Na audiência brasileira, o acordo ortográfico perdeu por três a um. A diplomacia continua avessa às razões da língua
Ami Boainain Hauy, professora, autora de uma volumosa Gramática da Língua Portuguesa Padrão, além de apontar várias falhas e erros gramaticais às normas do AO90, revelando o “caos, o descaso, com que foi redigido”, declarou-se contra ele: “Abomino a redacção do texto e o seu conteúdo também.” E mais adiante: “Espero que seja revogado.”
De onde veio a concórdia, o assentimento, a paz? Da diplomacia! A embaixadora Márcia Donner Abreu veio então explicar o “quanto este acordo é importante para o Brasil”, até pela “projecção do poder do Brasil no mundo” (“poder brando”, ou “soft power”, como fez questão de sublinhar), garantindo que o acordo é o “núcleo duro” de uma “língua una”. Disse depois algo aterrador: que não passou para os filhos livros escritos na ortografia anterior (clássicos, até), ninguém saberá por que medos. Devíamos queimar as bibliotecas, será? Explicou ainda que o AO “pode ser aperfeiçoado”, mas que só ele garante “uma variante única da língua”, que as mudanças trazidas pelo acordo “não são gigantescas” (serão apenas estúpidas?) e que tem dificuldade em escrever “idéia” ou “européia” sem acento, mas foi-se acostumando. Porquê? Porque já há “uma geração inteira de brasileirinhos” que só conhecem este português. Ora o que aconteceria se lhes dissessem que “assembléia” tem acento? Teriam um ataque cardíaco? E lá veio outra vez o medo: a “língua começaria a se apartar”; e também a falsidade: o espanhol não tem variantes, a Academia unificou tudo. Deve ser por isso que nos correctores do Word há 22 variantes ortográficas, uma por país. Será pelo prazer de ocupar espaço?

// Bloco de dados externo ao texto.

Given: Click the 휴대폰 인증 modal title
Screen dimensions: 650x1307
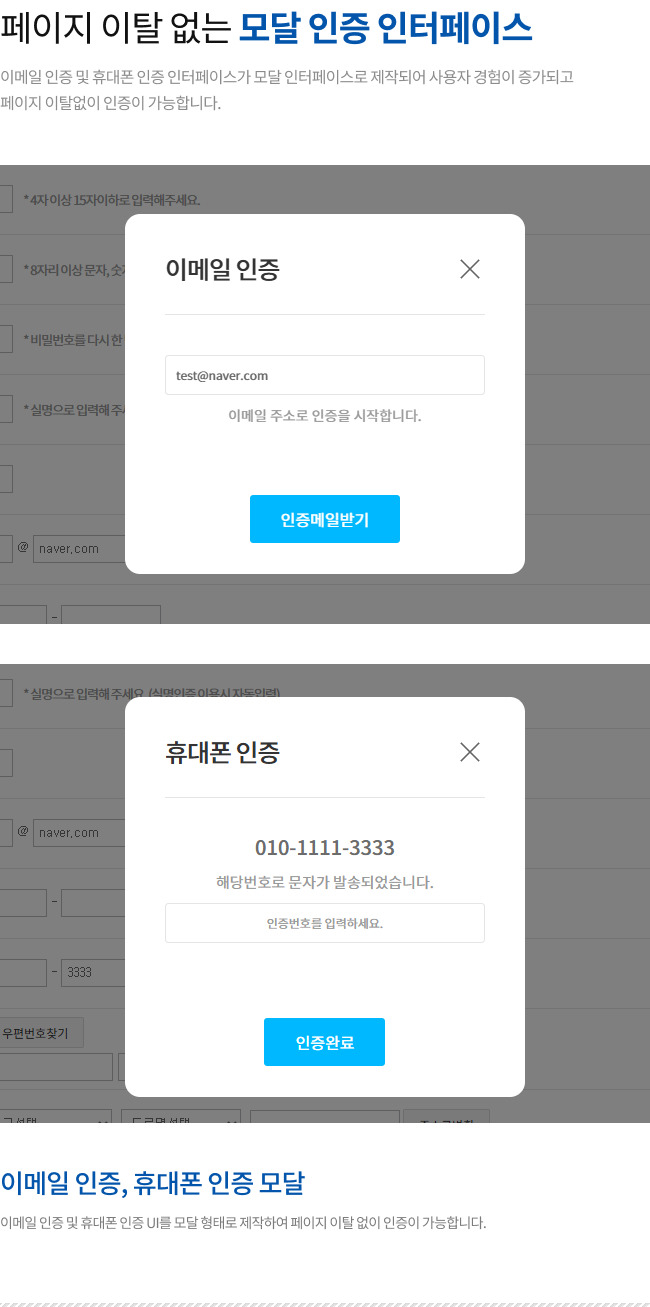Looking at the screenshot, I should [222, 752].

Por fim, a chantagem do costume: ratifiquem que depois logo se rectificará. Já ouvimos isto a Malaca Casteleiro, ao Kaiser português do acordo (o MNE em exercício) e também ao ministro das Relações Exteriores do Brasil, Ernesto Araújo, que assim foi perorar para a CPLP. Mas alguém ainda acredita nestas presumíveis “boas intenções”? Tiveram 30 anos para limpar nódoas e elas mantêm-se bem vivas. O que levará alguém a acreditar que o façam depois de todos caírem, finalmente, no engodo? Nada. Sidney Silveira lembrou, e bem, que Saramago vendeu muitos milhares de livros no Brasil com a ortografia de cá, e todos sabemos que os livros brasileiros sempre circularam por aí com a ortografia original sem que ninguém disso se queixasse.
Queixas, sim, há da diplomacia, esse monstro que, sendo avesso às coisas da ortografia, não hesita em maltratá-la continuamente a pretexto de um graal que ninguém viu nem verá. No Brasil, haverá mais debates. Com a ABL, espera-se. Mas se alguém responder “sim” ao anúncio do título, agradece-se. Os não merecem a língua que espezinham.